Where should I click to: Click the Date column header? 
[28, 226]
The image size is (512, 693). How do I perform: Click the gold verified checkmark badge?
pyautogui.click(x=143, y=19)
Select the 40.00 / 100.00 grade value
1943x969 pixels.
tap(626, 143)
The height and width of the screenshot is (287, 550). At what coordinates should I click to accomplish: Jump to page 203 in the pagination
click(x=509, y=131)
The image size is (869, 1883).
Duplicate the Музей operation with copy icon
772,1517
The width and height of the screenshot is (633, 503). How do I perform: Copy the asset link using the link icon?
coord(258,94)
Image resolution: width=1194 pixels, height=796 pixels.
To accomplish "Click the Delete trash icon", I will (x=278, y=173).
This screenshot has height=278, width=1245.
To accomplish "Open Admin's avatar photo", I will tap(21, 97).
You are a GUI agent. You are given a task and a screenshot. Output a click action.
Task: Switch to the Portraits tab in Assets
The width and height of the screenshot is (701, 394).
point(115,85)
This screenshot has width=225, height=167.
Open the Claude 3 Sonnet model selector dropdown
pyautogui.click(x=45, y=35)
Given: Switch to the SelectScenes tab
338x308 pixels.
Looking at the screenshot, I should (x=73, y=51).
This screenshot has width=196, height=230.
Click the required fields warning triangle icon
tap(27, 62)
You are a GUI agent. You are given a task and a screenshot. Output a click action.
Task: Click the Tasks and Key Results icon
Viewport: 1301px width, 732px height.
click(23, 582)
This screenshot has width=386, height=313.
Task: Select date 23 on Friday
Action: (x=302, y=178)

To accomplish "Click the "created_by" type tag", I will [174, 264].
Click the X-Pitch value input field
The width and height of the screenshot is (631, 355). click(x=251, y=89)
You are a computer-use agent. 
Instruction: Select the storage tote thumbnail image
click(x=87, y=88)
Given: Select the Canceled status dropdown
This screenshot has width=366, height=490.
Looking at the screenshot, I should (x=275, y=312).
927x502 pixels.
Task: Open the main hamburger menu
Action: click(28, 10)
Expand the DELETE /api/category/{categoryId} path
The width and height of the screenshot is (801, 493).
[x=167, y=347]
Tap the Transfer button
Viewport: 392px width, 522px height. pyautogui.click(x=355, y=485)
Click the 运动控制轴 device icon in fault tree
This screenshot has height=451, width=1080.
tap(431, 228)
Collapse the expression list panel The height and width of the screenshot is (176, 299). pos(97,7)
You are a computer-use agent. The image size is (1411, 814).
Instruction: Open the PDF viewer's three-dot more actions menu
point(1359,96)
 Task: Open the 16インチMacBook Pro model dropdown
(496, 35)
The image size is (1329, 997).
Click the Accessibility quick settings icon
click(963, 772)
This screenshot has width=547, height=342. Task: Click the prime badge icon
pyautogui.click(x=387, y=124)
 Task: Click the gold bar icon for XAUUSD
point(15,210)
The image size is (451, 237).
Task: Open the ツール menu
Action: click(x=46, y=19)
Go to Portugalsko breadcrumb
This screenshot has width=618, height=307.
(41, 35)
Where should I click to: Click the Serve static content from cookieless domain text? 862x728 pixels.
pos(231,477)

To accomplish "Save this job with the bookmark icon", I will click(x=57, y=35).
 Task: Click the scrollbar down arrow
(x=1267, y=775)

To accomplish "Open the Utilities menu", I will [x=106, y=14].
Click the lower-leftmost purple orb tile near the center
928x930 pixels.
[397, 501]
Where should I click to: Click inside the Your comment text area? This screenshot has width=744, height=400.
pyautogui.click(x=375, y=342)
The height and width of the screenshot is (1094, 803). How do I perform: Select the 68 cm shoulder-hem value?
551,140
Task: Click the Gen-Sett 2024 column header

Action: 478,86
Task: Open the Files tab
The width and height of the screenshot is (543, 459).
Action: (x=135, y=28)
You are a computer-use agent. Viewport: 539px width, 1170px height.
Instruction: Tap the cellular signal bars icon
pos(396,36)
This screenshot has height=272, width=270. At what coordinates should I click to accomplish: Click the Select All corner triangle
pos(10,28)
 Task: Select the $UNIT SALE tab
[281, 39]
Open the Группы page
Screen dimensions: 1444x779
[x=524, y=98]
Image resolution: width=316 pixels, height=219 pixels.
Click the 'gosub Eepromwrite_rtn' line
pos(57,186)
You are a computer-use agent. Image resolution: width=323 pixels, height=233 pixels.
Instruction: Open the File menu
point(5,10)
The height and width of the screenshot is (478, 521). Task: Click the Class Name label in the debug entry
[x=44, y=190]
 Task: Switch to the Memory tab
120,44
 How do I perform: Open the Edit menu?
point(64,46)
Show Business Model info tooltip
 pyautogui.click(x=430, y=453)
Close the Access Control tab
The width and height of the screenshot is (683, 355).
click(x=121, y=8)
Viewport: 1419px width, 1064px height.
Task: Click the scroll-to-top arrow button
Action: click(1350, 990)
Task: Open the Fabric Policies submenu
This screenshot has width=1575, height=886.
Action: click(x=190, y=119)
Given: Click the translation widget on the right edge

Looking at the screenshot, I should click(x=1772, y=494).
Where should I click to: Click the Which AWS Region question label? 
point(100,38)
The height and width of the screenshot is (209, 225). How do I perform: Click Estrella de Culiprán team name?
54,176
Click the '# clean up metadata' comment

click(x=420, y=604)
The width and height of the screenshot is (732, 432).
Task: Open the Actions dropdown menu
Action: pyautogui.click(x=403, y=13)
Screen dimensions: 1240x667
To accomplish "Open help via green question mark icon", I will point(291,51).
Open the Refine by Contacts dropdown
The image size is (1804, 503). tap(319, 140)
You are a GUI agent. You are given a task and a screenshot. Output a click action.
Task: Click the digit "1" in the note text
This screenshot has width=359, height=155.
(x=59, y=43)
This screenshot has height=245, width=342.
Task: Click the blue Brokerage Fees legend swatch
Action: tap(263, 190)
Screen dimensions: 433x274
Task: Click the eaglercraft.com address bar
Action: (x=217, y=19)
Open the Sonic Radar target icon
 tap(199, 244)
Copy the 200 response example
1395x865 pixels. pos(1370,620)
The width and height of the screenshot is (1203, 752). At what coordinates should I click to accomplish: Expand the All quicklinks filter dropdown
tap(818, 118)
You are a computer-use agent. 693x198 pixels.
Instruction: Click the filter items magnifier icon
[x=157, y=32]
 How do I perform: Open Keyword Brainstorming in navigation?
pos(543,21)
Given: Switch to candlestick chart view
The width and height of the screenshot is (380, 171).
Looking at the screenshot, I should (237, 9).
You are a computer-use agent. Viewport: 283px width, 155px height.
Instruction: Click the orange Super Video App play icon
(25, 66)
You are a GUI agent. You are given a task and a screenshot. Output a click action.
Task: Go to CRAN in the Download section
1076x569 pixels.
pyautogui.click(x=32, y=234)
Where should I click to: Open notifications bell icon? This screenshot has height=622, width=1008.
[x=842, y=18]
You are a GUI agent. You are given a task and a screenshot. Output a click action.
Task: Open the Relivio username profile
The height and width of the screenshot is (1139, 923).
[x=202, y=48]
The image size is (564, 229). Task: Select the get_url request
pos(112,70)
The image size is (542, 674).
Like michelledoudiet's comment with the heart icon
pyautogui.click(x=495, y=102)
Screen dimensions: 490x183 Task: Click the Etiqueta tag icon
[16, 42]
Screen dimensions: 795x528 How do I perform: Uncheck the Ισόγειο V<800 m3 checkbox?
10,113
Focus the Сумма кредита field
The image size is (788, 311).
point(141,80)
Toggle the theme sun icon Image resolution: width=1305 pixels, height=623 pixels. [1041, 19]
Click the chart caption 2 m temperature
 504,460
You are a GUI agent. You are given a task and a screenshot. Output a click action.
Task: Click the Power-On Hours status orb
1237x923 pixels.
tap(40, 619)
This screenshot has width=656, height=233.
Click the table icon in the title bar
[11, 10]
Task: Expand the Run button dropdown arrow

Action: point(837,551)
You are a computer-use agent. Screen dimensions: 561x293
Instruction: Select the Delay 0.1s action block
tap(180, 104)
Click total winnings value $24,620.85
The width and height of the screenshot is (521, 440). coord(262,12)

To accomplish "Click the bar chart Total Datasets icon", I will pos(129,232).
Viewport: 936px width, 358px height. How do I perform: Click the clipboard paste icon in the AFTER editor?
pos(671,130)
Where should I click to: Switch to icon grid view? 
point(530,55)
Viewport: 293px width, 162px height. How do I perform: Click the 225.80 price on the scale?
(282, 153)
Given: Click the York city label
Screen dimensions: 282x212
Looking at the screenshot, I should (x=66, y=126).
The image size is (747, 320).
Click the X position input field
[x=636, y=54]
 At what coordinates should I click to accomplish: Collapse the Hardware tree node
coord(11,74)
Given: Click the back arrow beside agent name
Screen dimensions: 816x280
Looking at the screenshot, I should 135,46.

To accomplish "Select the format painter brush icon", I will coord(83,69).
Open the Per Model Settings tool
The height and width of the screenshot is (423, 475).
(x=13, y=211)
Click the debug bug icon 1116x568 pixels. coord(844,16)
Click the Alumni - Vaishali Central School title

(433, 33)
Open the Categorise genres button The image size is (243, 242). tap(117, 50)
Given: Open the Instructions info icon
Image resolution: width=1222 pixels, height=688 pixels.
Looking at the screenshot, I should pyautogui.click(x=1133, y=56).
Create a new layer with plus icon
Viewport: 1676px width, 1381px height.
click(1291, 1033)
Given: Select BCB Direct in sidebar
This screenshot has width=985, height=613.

========================================================================

▶ [Aim] What do you get when you copy out the listing lines exactly, starting at the line that contains "Task: Switch to the Memory tab" and ending at the line that contains "Action: click(x=190, y=119)"?

▶ [Exercise output]
 Task: Switch to the Memory tab
120,44
 How do I perform: Open the Edit menu?
point(64,46)
Show Business Model info tooltip
 pyautogui.click(x=430, y=453)
Close the Access Control tab
The width and height of the screenshot is (683, 355).
click(x=121, y=8)
Viewport: 1419px width, 1064px height.
Task: Click the scroll-to-top arrow button
Action: click(1350, 990)
Task: Open the Fabric Policies submenu
This screenshot has width=1575, height=886.
Action: click(x=190, y=119)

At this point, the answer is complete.